Option 1: Inter-seeding complex mixes of perennial and/or annual forages into your grazing platform. This can be a great way to jumpstart your system but take it easy on the legumes. Native prairies were much lower in the legume component than many of our dairy pastures. Typically, these prairies were only 10-12% legume component, with a 30% or so forb component.

Option 2: Alternating a long-rest paddock with a shorter rest paddock. During the day, the bossies head to the long-rest paddock to take advantage of the cooling effect of the tall forages and shaded soil and in the evening they head to the less-rested shorter forages.

Option 3: Implementing leader-follower grazing. For example, you can have the lactating cows come through and “cream” the best 20% of the forage and then bring in the clean-up crew of heifers and dry cows to take another 20%+.

Option 4: If you are unsure and need to see what may happen, consider making an “exclosure.” An exclosure is a fenced-off area (using temporary fencing) that will not be grazed for an extended period of time during the active growing season. Be sure to make the exclosure large enough to be meaningful, at least 0.5 acres to several acres.

These practices may require higher-stocking densities than you are used to. We constantly vary stocking rates depending on pasture needs and weather conditions. Stock densities range from 100,000 pounds an acre up to 1.5 million pounds an acre at points throughout the grazing season. The yearly average on Derek’s farm is about 250,000 pounds/acre, which promotes competitive grazing and trample. Higher densities necessitate more frequent moves, but with today's grazing technology, this isn't difficult. Derek uses a combination of manual moves and solar-powered fence lifters to move the cows 3-8 times a day, usually in rectangular paddocks (long and narrow) to promote a higher degree of trample.

You may want to experiment with a field on “the back 40.” Derek picked a poorer field on his farm to give a 90-day rest and was pleasantly surprised when he found 10 new species there this fall, including several native warm-season plants. A few weeks after grazing, following the 90-day rest, plant density in that field improved dramatically and it looks better than it ever has.

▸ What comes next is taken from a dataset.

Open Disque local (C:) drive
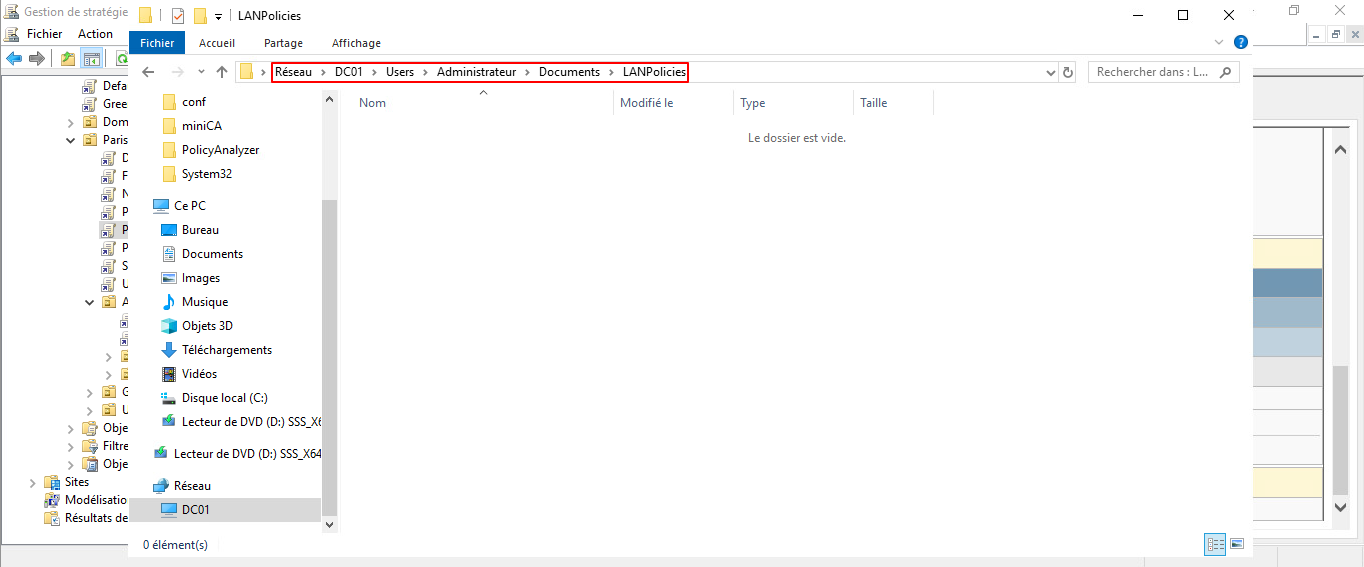[x=224, y=398]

Give Adaptive Grazing a try. It is well worth your time. You don't have to experiment right along the main highway (though we encourage you to do so to give neighbors something to talk about). This grazing approach is something we have repeated many times before on many different farms and the results are always worth the effort. In our next post, we will discuss how planned, purposeful disruptions, such as longer rest periods, improve livestock health and performance and livestock epigenetics.

Having enough forage is no longer an issue.
Having enough forage is no longer an issue.